THE DECLARATION OF INTENTION
So far as anything in the law goes to prevent, the immigrant can make his way immediately from the vessel that brings him, after the immigration authorities have admitted him to these shores, or across the Canadian or the Mexican border, to the clerk’s office in “any court having a clerk, a seal, and jurisdiction over actions at law or equity, or law and equity, without limit as to amount,” and within an hour of arrival file his declaration of intention to become an American citizen. Of course, he doesn’t do that—unless in very rare instances. The available statistics go to show that, in the average case, he waits nearly seven (6.8) years.[69] But whenever he files it, it will be good (unless some blunder of the clerk, or some technical defect which the clerk overlooks, makes it invalid from the outset) for seven years. It cannot be made the basis of a petition for citizenship until two years after its date, and there must have been, before or after its date, at least three years’ additional residence in the United States to make up the required five years, and the last year of the five must have been passed “continuously” within the state or territory in which the final petition is filed.
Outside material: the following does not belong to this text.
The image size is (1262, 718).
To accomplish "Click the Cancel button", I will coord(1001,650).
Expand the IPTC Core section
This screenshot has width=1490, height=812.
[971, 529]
Mr. Alien would better be very careful that his declaration is properly made out, on the identical printed form furnished by the Bureau of Naturalization; he must file it in the office of the clerk, and not deliver it to him at his house or on the street corner. He may not hear anything about this at the time; but seven years afterward he may be brought up standing by the fact that it is invalid because of just such a defect. In the case in re Brefo (217 Fed., 131–134) it was held, in 1914, that a declaration otherwise correct, but in typewriting, not on “the form furnished for that purpose by the government,” was a “legal nullity.” Were such an enormity permitted, the court said, there would be “an end to uniformity”; government control and supervision could not exist! And in the case in re Langtry (31 Fed., 879), as long ago as 1887 the court declared that the clerk had no authority to take acknowledgment of declaration of intention at the home of an alien. Numerous other cases in Pennsylvania, Illinois, Kentucky, North Carolina, Florida, have settled the fact that the clerk’s office, or open court, is the only place where a valid declaration can be filed.
If the clerk is without the proper blank forms, because he neglects to keep himself supplied, or because the Naturalization Bureau at Washington fails to heed his request for them, there is nothing for the would-be declarant to do but go home—perhaps many, or in some cases as much as two hundred and fifty miles—and subsequently try again.
As has been said, he must be very particular about the words that he or anyone else writes on the blank when he does get it. If he files his declaration in a court which has much naturalization business, it is likely that the clerk or his deputy will see that it is letter-perfect; but if it is his fortune to reside in a district where naturalizations are few, or where the clerk regards the whole transaction as a nuisance, he may be permitted to make a fatal mistake or omission and remain in blissful ignorance of that fact for anywhere from two to seven years—until he goes before the court with his final petition and finds that because his declaration was from the beginning technically defective he must file a new one and wait at least two years more.